▶ WHAT YOU SHOULD DO: Reading the listing that follows, count the lines where "agent" appears, and answer with only that count.

▶ DATA FOR ANALYSIS:
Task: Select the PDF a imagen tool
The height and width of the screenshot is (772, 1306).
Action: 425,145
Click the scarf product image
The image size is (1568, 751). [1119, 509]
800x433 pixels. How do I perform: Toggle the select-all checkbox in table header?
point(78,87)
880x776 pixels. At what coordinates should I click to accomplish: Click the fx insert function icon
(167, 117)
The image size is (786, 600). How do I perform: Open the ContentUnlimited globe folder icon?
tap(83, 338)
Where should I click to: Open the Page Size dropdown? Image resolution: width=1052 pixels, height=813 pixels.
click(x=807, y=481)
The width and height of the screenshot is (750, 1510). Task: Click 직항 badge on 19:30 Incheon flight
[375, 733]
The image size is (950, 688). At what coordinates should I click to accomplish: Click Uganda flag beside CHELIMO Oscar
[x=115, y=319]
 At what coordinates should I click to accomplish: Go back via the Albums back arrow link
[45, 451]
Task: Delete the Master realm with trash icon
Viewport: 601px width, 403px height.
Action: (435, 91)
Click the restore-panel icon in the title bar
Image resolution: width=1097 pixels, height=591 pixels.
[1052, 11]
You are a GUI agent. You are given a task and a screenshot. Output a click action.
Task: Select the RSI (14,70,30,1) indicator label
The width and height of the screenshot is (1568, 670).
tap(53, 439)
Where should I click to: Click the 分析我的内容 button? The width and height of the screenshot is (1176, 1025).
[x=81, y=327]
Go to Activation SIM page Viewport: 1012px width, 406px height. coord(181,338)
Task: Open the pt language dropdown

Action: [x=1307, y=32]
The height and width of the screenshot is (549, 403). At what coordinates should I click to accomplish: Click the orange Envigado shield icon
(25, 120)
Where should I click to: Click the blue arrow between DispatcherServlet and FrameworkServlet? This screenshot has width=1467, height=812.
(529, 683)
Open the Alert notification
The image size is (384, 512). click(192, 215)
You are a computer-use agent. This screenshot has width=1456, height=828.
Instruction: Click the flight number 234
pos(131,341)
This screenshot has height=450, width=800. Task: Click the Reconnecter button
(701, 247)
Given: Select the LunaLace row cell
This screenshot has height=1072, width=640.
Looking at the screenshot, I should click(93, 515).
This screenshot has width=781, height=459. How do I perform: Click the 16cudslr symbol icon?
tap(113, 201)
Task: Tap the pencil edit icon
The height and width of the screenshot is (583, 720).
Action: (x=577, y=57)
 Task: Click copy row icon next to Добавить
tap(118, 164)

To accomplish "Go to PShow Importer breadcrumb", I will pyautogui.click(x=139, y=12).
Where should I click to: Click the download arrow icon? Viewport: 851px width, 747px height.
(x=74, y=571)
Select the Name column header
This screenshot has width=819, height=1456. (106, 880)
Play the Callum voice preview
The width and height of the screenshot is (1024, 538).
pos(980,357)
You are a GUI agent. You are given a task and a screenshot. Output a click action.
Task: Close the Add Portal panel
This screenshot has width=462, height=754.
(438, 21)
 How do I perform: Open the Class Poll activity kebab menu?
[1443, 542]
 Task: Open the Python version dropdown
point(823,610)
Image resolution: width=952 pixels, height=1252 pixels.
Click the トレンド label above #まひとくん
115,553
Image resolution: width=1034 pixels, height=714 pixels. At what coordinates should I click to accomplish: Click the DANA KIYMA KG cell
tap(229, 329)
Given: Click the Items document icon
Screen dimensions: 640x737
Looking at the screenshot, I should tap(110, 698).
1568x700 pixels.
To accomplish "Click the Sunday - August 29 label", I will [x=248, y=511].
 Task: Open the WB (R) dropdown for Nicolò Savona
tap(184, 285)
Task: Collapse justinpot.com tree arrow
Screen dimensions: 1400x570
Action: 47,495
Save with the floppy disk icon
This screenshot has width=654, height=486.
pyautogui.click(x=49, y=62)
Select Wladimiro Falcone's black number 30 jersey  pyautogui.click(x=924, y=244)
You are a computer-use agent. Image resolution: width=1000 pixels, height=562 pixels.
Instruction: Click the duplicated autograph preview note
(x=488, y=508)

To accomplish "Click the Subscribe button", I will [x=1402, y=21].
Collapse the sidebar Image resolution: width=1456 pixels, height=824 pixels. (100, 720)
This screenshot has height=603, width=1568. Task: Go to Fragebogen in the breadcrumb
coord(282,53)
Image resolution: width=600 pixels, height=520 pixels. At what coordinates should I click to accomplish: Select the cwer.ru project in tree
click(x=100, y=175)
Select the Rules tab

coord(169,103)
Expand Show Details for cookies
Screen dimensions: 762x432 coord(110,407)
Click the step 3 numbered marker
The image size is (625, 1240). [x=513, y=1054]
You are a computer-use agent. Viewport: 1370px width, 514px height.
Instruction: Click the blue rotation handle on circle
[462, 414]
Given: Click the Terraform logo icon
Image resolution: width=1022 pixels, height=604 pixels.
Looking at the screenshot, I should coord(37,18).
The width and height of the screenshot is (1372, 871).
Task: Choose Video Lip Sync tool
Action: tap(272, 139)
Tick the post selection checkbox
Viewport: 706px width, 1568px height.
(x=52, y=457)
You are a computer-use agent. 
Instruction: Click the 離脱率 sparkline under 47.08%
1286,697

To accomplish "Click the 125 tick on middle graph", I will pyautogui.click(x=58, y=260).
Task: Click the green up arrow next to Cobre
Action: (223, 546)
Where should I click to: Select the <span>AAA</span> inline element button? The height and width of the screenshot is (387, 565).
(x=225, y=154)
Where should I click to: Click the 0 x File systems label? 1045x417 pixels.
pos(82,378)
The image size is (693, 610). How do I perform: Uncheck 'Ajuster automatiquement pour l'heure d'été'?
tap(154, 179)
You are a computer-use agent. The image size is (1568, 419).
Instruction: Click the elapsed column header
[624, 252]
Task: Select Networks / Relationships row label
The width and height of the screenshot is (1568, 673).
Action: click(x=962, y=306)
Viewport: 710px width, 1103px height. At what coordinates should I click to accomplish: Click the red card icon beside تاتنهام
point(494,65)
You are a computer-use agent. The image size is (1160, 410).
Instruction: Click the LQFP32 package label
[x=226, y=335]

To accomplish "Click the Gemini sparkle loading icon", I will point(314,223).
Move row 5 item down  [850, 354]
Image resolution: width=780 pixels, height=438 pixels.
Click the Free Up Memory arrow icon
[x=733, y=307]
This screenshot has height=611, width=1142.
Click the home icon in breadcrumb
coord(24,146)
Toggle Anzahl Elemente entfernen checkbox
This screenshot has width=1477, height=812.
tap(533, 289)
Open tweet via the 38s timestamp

▶ RESPONSE FOR THIS EXERCISE: 8